The Federation of Thai Industry (FTI) has reduced its car production target for 2023 to 1.9 million units from 1.95 million units set at the beginning of the year, due to a drop in domestic vehicle sales and an increase in electric vehicle (EV) imports from China.
Surapong Paisitpatanapong, vice-chairman of the FTI and spokesman for the FTI’s Automotive Industry Club said they expect car manufacturing for the domestic market to decrease by 50,000 units, or 5.5%, to 850,000 units, compared with the previous projection of 900,000 units. However, the club maintains its production target for export at 1.05 million units.
Auto sales in Thailand have recently declined as financial institutions impose stricter criteria for granting auto loans.
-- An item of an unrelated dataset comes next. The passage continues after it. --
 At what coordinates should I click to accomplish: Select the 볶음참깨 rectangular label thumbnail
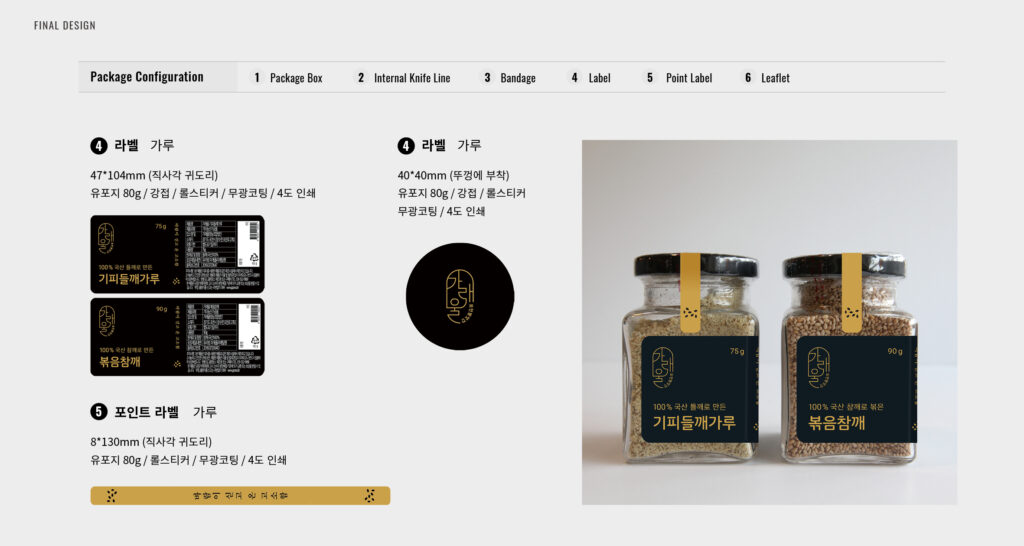point(177,337)
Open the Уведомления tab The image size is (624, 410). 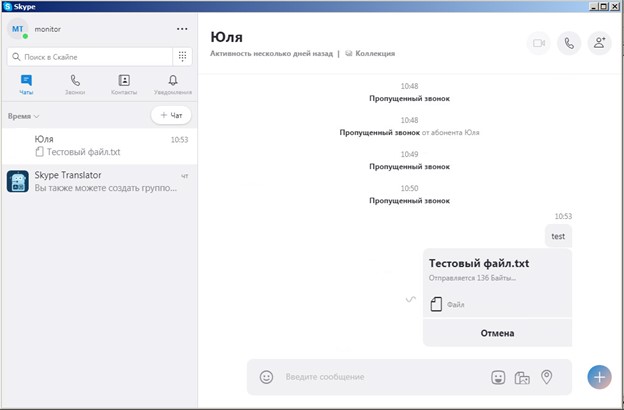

Rising interest rates and very high household debt, currently at 90% of Gross Domestic Product (GDP), are causing concerns among financial institutions regarding non-performing loans, Surapong said.
The Bank of Thailand has increased its policy rate six times since August 2022, from 0.5% to 2%. According to local media, the central bank’s Monetary Policy Committee is expected to raise its policy rate from 0.25% to 2.25% to curb inflation.
Meanwhile, Surapong said that Chinese electric vehicles have gained more market share thanks to the preferential policies of the Thai government to promote the electric vehicle industry.
Thailand’s total car production in June increased by 1.78% year-on-year to 145,557 units. The number increased by 5.91% year-on-year to 921,512 units in the first six months of 2023, according to the club.
Car sales in the domestic market decreased by 5.1% year-on-year to 64,440 units in June mainly because of a drop in pickup and truck sales, following the stricter loan granting criteria./.